I lavori di realizzazione della miniera d’oro nota col nome di El Morro non potranno continuare finché l’azienda non avrà avviato consultazioni con le comunità indigene locali. Con questa motivazione la Corte Suprema del Cile ha bloccato le operazioni di una nuova gigantesca miniera di oro e rame di proprietà del gruppo canadese Goldcorp nel nord del Cile.cilegoldcorp

L’impianto del Morro, che ha un costo stimato di 4 miliardi di dollari, si trova nella zona della comunità dei Diaguita, nel nord del paese.

Secondo le popolazioni locali, le operazioni minerarie e il lavoro a pieno ritmo della miniera minacciano direttamente le falde acquifere locali e il rischio di inquinare il principale fiume della zona viene definito molto alto.

Il giudizio della Corte Suprema ha ribaltato la sentenza emessa ad Aprile da un tribunale minore, che aveva respinto la richiesta della comunità Danguita di fermare i lavori.

La Goldcorp, che ha già sospeso due volte (nel 2012 e 2013) la costruzione della El Morro, ha detto di essere disponibile a un dialogo “aperto e trasparente” con tutti i soggetti coinvolti dall’impianto.
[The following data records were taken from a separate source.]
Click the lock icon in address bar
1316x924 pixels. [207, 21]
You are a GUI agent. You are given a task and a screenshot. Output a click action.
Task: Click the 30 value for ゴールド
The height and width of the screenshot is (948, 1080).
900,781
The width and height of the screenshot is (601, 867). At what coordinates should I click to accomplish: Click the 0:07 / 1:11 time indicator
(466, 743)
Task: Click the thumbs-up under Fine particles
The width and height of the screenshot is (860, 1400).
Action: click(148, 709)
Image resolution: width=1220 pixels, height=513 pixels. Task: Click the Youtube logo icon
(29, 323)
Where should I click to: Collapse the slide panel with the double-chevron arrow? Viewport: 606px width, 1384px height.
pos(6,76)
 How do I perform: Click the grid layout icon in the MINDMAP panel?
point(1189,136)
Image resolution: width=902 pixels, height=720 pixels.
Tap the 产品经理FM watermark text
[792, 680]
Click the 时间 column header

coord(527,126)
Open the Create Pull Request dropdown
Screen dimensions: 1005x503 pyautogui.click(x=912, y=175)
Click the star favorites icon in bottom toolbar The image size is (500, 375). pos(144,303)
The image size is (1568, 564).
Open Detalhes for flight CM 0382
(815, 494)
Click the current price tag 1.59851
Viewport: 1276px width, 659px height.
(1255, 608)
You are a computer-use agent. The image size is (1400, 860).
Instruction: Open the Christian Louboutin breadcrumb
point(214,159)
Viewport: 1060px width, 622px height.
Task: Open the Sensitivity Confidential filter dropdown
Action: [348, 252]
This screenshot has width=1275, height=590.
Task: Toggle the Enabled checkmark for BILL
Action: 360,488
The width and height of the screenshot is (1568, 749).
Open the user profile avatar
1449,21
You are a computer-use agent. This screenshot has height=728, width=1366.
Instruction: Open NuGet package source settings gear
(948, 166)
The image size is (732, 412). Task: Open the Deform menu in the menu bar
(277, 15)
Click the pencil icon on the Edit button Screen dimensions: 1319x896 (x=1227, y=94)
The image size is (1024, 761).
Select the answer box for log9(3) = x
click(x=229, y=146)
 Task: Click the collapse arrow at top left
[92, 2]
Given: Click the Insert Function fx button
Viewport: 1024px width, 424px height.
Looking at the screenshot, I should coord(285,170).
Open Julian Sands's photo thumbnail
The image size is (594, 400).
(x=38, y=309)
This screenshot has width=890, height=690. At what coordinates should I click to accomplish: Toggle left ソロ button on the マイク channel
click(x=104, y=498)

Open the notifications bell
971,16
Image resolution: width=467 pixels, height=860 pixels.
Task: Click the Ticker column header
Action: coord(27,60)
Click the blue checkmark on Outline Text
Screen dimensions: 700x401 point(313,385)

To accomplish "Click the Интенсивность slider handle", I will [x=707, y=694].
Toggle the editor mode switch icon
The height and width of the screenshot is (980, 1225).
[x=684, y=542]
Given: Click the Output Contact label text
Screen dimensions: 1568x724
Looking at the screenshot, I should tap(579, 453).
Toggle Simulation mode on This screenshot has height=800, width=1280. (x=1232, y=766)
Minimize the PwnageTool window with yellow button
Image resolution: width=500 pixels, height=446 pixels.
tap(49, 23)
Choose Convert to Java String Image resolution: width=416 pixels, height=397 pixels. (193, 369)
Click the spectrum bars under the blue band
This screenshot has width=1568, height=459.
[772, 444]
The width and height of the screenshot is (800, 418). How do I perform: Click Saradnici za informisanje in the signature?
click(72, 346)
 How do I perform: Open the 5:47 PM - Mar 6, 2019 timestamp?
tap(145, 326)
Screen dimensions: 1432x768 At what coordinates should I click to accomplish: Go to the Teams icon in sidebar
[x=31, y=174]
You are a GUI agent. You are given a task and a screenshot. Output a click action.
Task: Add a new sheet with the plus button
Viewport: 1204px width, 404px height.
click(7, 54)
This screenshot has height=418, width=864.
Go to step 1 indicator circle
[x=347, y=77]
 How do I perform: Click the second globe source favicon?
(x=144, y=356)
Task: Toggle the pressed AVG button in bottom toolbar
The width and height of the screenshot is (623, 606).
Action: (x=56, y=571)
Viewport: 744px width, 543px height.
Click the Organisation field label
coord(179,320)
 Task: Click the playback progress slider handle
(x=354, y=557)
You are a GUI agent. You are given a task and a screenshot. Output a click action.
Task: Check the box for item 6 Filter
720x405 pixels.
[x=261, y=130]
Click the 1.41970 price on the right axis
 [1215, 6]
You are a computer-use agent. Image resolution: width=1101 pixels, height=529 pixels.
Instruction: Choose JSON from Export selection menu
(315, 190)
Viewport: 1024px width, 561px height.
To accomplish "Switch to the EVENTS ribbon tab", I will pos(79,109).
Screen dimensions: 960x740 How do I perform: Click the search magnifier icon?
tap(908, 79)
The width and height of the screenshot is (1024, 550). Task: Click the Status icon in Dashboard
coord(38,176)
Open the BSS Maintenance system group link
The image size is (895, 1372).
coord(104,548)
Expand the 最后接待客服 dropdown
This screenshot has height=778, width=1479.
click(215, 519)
Lo scorso anno la Corte Suprema e l’ente regolatore ambientale del Cile avevano sospeso la gigantesca miniera d’oro di Pascua Lama (della Barrick Gold) per motivi simili.

Con 6 milioni di tonnellate prodotte ogni anno, il Cile è il primo produttore di rame al mondo.

Negli ultimi anni, poi, si sono aggiunte immense e non sfruttare riserve di oro. Secondo uno studio dell’Istituto geologico statunitense, il Cile sarebbe il quarto paese al mondo per riserve di oro.